L'hôpital général de Blois est tenu par les religieuses de Saint Paul Saint Maurice de Chartres depuis le 22 mars 1841.

Hospice

Mais le 18 décembre 1882, un vent de laïcisation souffle sur l'hôpital général. Les six membres du conseil d'administration sont là, dont le maire de la ville, Mahoudeau.

L'affaire est grave. 312 draps ont disparu de l'hôpital général tenu par les religieuses.

C'est le docteur Yvonneau qui mène la fronde. Il semble très désireux d'évincer ces chastes demoiselles au profit d'un personnel laïque.

Il profite du rapport  de l'ordonnateur, Deschamps, qui lors d'un contrôle de l'inventaire de l'hospice, a découvert qu'il manquait 312 draps ainsi que du mobilier. Immédiatement, le président (le maire) et plusieurs membres du conseil d'administration ont réclamé le départ des religieuses.

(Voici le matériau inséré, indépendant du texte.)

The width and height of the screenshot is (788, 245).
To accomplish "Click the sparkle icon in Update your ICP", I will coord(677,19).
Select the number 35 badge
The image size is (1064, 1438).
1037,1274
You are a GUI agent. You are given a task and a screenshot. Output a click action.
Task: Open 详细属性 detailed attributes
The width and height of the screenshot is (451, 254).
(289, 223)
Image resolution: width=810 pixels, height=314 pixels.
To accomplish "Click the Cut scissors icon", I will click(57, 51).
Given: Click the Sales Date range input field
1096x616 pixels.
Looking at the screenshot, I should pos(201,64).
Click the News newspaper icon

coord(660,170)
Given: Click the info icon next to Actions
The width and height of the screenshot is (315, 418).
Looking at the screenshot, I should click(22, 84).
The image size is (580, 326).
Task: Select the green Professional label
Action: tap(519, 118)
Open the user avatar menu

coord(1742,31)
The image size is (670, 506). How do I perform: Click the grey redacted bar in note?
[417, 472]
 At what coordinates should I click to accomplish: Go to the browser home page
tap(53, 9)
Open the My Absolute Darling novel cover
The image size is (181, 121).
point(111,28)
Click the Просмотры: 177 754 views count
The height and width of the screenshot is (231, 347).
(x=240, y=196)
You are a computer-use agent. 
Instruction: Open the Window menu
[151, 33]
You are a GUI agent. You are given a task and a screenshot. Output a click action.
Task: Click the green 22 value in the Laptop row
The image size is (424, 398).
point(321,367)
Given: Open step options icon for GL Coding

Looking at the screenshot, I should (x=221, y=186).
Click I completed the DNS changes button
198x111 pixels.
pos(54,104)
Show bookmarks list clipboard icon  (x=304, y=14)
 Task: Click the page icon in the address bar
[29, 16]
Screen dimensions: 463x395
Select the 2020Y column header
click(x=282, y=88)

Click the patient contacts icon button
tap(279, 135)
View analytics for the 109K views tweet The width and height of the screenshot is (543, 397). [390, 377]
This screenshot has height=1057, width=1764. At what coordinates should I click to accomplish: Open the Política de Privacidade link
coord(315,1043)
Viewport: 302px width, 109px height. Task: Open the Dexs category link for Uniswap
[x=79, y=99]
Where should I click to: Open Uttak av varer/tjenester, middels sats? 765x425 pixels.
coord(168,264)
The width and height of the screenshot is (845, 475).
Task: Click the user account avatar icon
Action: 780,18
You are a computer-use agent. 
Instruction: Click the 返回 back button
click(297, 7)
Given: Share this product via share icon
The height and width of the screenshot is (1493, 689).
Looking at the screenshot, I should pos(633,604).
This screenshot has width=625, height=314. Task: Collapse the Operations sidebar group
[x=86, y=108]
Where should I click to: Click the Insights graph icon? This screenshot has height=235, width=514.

Seulement monsieur Chavigny n'est pas d'accord. Il est allé droit à la source (la supérieure) pour avoir une explication et les 312 draps ainsi que le mobilier soit-disant manquant sont bien là où ils doivent être.

C'est parole contre parole, laïque contre catho.

Le docteur Yvonneau continue sa fronde en indiquant qu'il a déjà trouvé le personnel devant remplacer les soeurs, surtout la nouvelle direction !!!

Mais combien cela va-t-il coûter ? Demande Chavigny. Il veut des fait, des noms, des preuves et des chiffres.

Seulement voilà, en face, on lui met en avant la parole d'honneur............ tout est dit.

Heureusement pour Chavigny, Belton est un homme de chiffre. Il évalue à 6 à 7 000 francs la somme nécessaire au traitement annuel d'un personnel laïque contre 1 900 francs du traitement des douze religieuses. Il préconise donc d'attendre jusqu'à ce que les chiffres soient équilibrés.

Mais le conseil d'administration comporte six membres dont quatre sont pour la laïcisation, quelque argument que puisse invoquer Chavigny et Belton. Ni la raison, ni la finance ne gagnent.

La laïcisation est donc votée à quatre voix contre deux.

Les soeurs hospitalières vont devoir quitter l'hôpital général mais continueront à gérer l'hôtel Dieu.